| Les prix alimentaires mondiaux continuent d’augmenter sous l’effet des tensions géopolitiques |
Les prix mondiaux des denrées alimentaires ont
poursuivi leur hausse en avril pour le troisième mois consécutif, selon les
dernières données publiées par Organisation des
Nations unies pour l’alimentation et l’agriculture. Cette progression
intervient dans un contexte marqué par les tensions au Moyen-Orient et la hausse
des coûts de l’énergie.
L’indice des prix alimentaires de la FAO, qui suit
l’évolution des cours internationaux de plusieurs produits agricoles, a
progressé de 1,6 % par rapport au mois de mars. Sur un an, l’augmentation
atteint 2 %.
L’organisation estime toutefois que les systèmes
agroalimentaires mondiaux ont jusqu’à présent conservé une certaine stabilité
malgré les perturbations liées à la crise autour du Détroit d’Ormuz. L’économiste en chef de la FAO,
Máximo Torero, a indiqué que les
importantes réserves disponibles avaient permis de limiter les répercussions
immédiates sur les marchés des céréales.
Les prix des céréales ont enregistré une hausse
modérée de 0,8 % sur un mois. Le blé et le maïs ont connu des augmentations
proches, comprises entre 0,7 % et 0,8 %.
Les huiles végétales ont en revanche fortement
progressé. L’indice de cette catégorie a bondi de 5,9 % en avril pour atteindre
son niveau le plus élevé depuis juillet 2022. Les huiles de palme, de soja, de
tournesol et de colza figurent parmi les produits les plus concernés par cette
hausse.
Selon Máximo Torero, l’augmentation des prix du
pétrole stimule la demande mondiale en biocarburants, ce qui accentue la
pression sur les marchés des huiles végétales.
Le marché de la viande reste également orienté à la
hausse.
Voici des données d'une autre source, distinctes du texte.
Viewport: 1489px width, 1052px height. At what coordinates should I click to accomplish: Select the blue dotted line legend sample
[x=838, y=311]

L’indice des prix de la viande a progressé de 1,2 % et atteint un
niveau record, principalement en raison de l’augmentation des cours de la
viande bovine.
Les tensions au Moyen-Orient affectent aussi le marché
mondial des engrais. Environ 30 % du commerce international de ces produits
transitait jusqu’ici par le détroit d’Ormuz. Le coût des engrais dépend par
ailleurs fortement du prix du gaz naturel, indispensable à leur fabrication.
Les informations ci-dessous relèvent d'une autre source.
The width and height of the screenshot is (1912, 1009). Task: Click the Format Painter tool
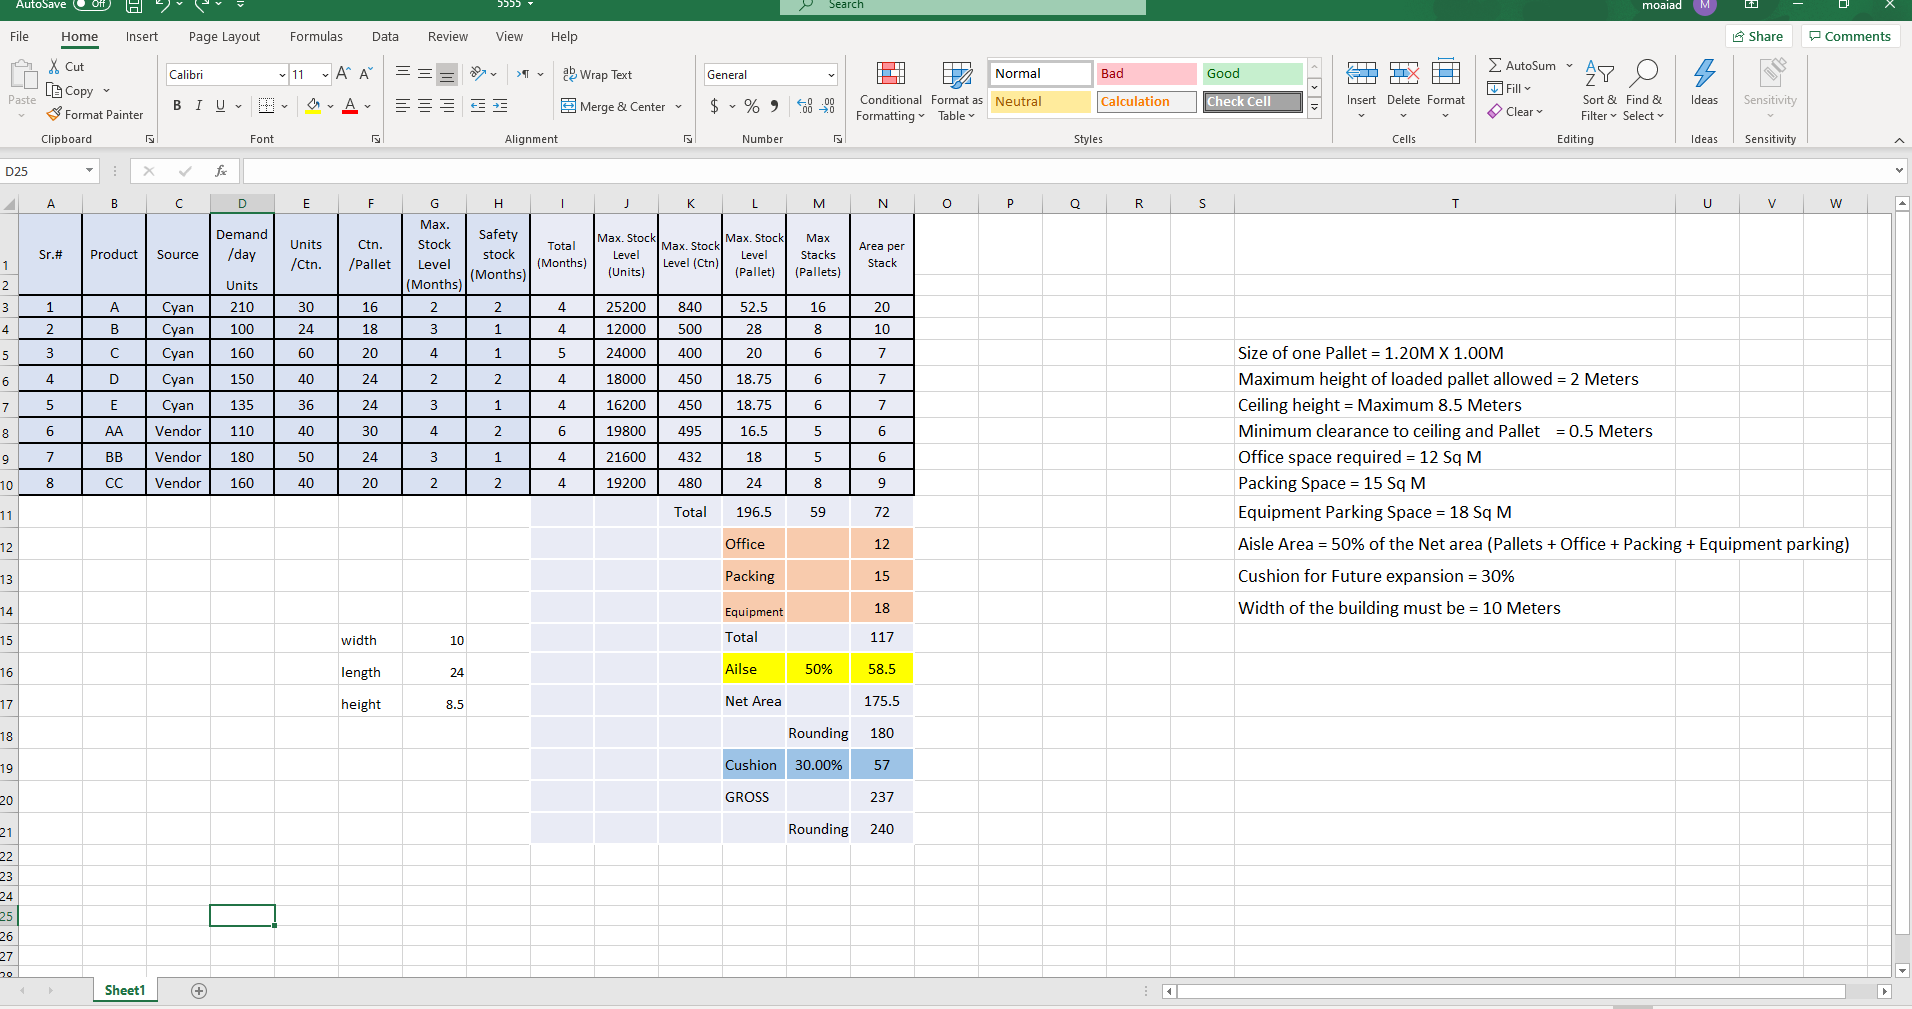95,114
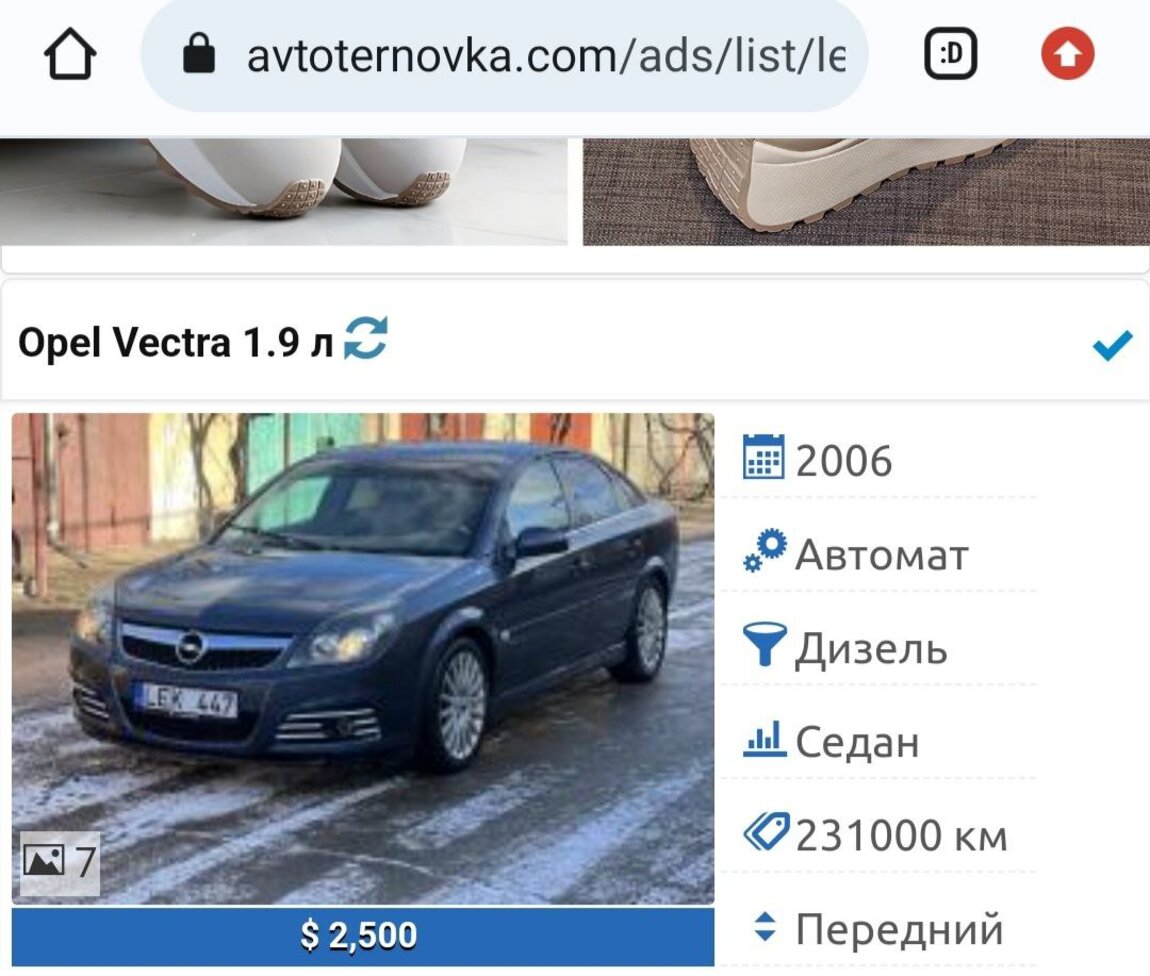Screen dimensions: 1150x976
Task: Click the tag icon beside 231000 км
Action: tap(766, 832)
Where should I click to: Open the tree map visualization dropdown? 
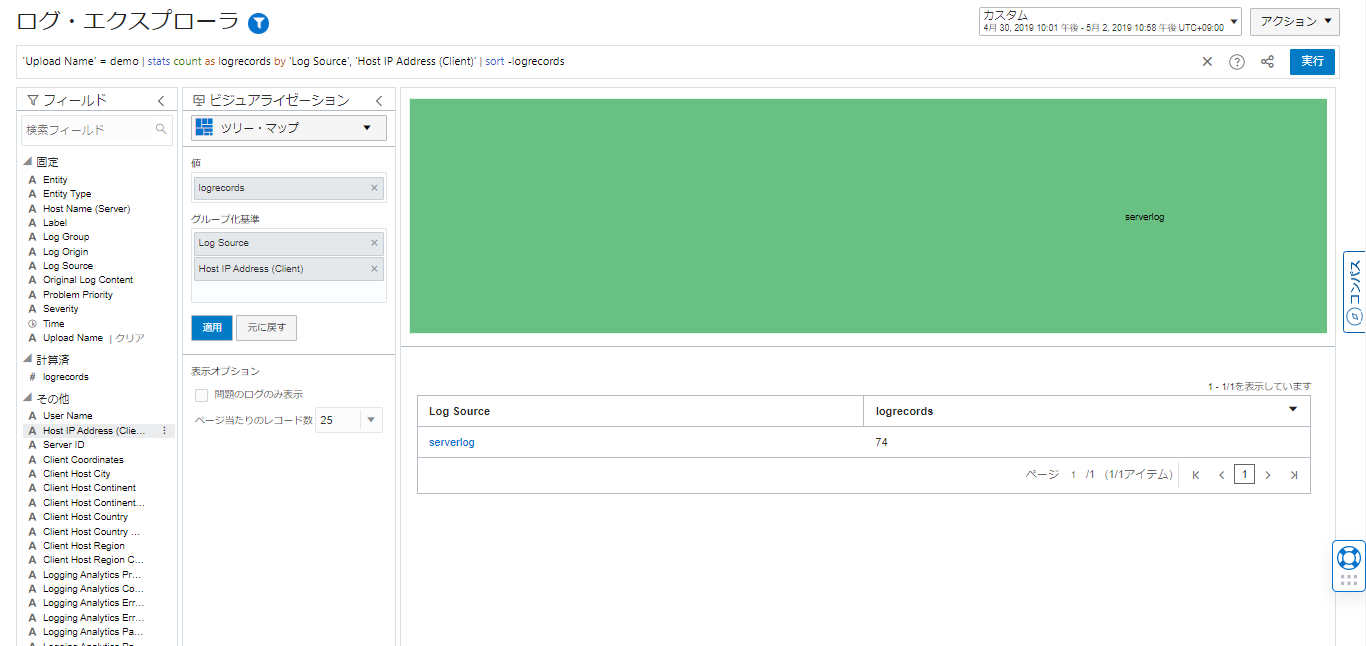[x=288, y=128]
Le directeur général de la FAO, Qu Dongyu, a averti qu’une réduction de la
disponibilité des engrais pourrait entraîner une baisse des rendements
agricoles et une diminution de l’offre alimentaire mondiale à partir du second
semestre et jusqu’en 2027.
Il a rappelé que les cycles agricoles imposent un calendrier précis et que l’utilisation des engrais à des périodes déterminées reste indispensable pour maintenir le niveau des récoltes.